BT

Facilitating the Spread of Knowledge and Innovation in Professional Software Development

Write for InfoQ

Topics

Choose your language

InfoQ Homepage Articles Highly Distributed Computations Without Synchronization

Highly Distributed Computations Without Synchronization

Synchronization of data across systems is expensive and impractical, especially when running systems at the scale seen by institutions that deploy applications on mobile devices or provide Internet of Things (IoT) services. Not only does the cost increase as the number of clients increases, but it is also not possible to synchronize operations when clients have limited access to connectivity. This makes traditional approaches, such as Paxos or state-machine replication, inviable for coordinating replicated state.

High-availability and fault-tolerance of these systems is also a major concern, given that for most of these companies downtime is linked directly to revenue, as exemplified by Amazon in their work on Dynamo, where they popularized the concept of “eventual consistency” as one solution to the problem. However, there's a minimum to just how much state can be reduced while still performing useful distributed computations.

Consider a large mobile gaming company that needs to share client state across user devices: for example, a shared virtual wallet across all devices owned by a particular user, or a shared list of items across all members of a team's devices.

In the ideal situation, we would like operations performed using this shared, replicated data to be able to succeed when clients are offline. However, allowing operations to be performed on shared data structures, while avoiding synchronization, is vacuous and a recipe for incorrect programs. Therefore, we aim at creating deterministic applications that, when operating over data structures that guarantee convergence in the event of concurrent operations, guarantee convergence of the applications themselves.

In the rest of this article, we explore the basic building blocks for crafting such applications.

Conflict-Free Replicated Data Types

Conflict-free Replicated Data Types (CRDTs) provide one solution to the “semantic resolution” problem described in Amazon's Dynamo paper. In the description of their highly-available shopping cart, a problem exists where concurrent additions and removals of items to a replicated shopping cart can result in divergence of the shopping cart: in this case, causality tracking mechanisms such as version vectors or vector clocks, which can be used to determine ordering of events in a system, can only determine that the operations occurred concurrently.

Dynamo addresses this by storing both copies of the divergent item and returning both copies to the user next time they attempt to retrieve the key (Note: Several of the Dynamo clones that surfaced after the publication of the original Dynamo paper also take this strategy, such as LinkedIn's Project Voldemort and Basho's Riak.)

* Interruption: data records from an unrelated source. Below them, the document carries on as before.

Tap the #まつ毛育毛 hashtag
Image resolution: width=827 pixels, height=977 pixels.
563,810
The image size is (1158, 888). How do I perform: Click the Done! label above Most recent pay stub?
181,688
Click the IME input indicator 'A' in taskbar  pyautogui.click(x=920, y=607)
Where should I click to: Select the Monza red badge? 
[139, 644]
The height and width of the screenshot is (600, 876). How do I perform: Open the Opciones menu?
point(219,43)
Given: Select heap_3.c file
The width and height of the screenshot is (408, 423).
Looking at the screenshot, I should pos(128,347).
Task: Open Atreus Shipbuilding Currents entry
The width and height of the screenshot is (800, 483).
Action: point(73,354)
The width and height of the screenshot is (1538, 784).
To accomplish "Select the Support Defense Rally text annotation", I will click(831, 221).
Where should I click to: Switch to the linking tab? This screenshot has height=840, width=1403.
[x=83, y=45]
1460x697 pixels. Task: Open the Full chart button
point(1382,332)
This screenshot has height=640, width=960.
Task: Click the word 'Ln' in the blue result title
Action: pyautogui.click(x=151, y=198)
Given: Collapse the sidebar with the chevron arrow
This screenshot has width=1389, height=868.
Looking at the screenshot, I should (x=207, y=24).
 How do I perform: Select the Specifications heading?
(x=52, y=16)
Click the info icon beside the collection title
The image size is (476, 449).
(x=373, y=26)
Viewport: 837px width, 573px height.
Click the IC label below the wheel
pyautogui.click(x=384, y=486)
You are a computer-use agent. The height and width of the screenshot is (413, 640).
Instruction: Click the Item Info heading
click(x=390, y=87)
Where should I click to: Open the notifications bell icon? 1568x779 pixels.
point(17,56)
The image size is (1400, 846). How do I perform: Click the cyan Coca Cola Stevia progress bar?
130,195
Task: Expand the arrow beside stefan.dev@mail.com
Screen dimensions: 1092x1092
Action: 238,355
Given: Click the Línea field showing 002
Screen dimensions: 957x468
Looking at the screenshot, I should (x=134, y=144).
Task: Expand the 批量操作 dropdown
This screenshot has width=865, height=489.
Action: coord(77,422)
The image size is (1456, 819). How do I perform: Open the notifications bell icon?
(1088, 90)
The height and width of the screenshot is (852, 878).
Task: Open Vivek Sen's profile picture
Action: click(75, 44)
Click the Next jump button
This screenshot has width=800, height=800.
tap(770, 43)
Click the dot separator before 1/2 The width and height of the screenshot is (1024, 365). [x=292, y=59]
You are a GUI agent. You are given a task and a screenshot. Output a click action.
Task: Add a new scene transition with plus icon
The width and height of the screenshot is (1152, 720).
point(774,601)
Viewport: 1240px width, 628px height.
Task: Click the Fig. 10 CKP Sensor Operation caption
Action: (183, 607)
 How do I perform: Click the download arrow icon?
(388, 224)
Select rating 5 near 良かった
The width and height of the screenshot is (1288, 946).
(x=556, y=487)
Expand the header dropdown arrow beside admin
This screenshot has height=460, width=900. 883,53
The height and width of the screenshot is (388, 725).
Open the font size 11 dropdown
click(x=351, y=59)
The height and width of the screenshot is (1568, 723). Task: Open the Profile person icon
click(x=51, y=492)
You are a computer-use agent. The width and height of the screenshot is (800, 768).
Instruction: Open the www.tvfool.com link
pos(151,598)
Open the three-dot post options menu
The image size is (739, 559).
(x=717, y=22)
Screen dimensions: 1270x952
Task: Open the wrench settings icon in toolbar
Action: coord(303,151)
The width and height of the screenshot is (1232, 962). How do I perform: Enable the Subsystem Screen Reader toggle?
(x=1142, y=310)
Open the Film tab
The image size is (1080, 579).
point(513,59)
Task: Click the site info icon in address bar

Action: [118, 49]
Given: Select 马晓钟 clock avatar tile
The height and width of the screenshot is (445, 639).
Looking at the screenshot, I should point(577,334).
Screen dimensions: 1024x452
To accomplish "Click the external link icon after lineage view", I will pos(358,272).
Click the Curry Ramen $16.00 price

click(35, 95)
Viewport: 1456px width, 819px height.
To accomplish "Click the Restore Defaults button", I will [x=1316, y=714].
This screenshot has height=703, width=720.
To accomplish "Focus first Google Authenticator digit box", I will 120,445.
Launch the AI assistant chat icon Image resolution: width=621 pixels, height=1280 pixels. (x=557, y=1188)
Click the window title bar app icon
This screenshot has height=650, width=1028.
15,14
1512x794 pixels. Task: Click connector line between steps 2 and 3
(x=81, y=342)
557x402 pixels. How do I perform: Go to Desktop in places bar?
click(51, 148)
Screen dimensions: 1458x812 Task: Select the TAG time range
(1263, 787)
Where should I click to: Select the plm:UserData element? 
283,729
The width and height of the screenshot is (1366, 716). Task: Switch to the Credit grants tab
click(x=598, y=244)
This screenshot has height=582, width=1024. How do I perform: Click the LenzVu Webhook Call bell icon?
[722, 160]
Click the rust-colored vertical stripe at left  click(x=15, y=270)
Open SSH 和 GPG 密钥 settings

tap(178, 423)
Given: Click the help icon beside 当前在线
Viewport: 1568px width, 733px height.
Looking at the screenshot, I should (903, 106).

At this point, the user is supposed to resolve these conflicting writes, and write back the resolved object. In the shopping cart example, the two shopping carts are joined using a set union operation to perform the resolution -- however, depending on how the items in the set are modeled, deleted items may be “resurrected” under this resolution logic.

In “Conflict-free Replicated Data Types,” Shapiro et al. formulate a model of Strong Eventual Consistency (SEC) in which an object meets this criteria if the object is both eventually consistent and has a strong convergence property. It’s convergence property is defined as correct replicas that have delivered the same updates have equivalent state.

Under this model, objects are no longer susceptible to these “concurrency anomalies”, because objects that observe Strong Eventual Consistency are designed to converge correctly under both concurrency and failure. This property makes these data types very powerful for ensuring correctness in distributed systems, especially distributed databases which use optimistic replication techniques.

These data types come in two flavors: state-based, which rely on the properties of semilattices, and operation-based, which are more space-efficient and rely on the commutativity of all operations. These data types take a principled approach to eventual consistency: the data structures by design encode information about the events used to create them and, through this metadata, can resolve concurrent operations deterministically. In this article, we are going to focus on state-based CRDTs.

So, how can we compose conflict-free replicated data types into programs, while ensuring that the strong convergence properties of individual CRDTs are preserved through this composition?

Distributed Deterministic Dataflow

To solve this problem, we turn to deterministic dataflow programming, a form of functional programming where a series of agents, or processes, synchronize on the binding of variables in a shared single-assignment variable store. The following figure shows an example of processes communicating with the shared constraint store. (For more detail on this model, see Chapter 4 of Concepts, Techniques, and Models of Computer Programming.)

The following figure shows an example of processes communicating with the shared constraint store.

In this model, σ represents a shared variable store and P1 and P2 processes. Our store provides two primitive operations: read and bind. read is a blocking operation against the store to read a variable; this operation will block until the variable is bound. The bind operation allows assignment of a variable in the store to a particular value, or to the value of another variable.

What's a join-semilattice?

We can extend this model to state-based conflict-free replicated data types, as previously discussed. Recall that state-based conflict-free replicated data types rely on the monotonicity properties of join-semilattices.

So, what's a join-semilattice? A join-semilattice is a partially ordered set that has a binary operation called the join. This join operation is associative, commutative, and idempotent and computes a least upper bound with respect to the partial order.

To give an example, the natural numbers form a lattice where the join operation is the max operation.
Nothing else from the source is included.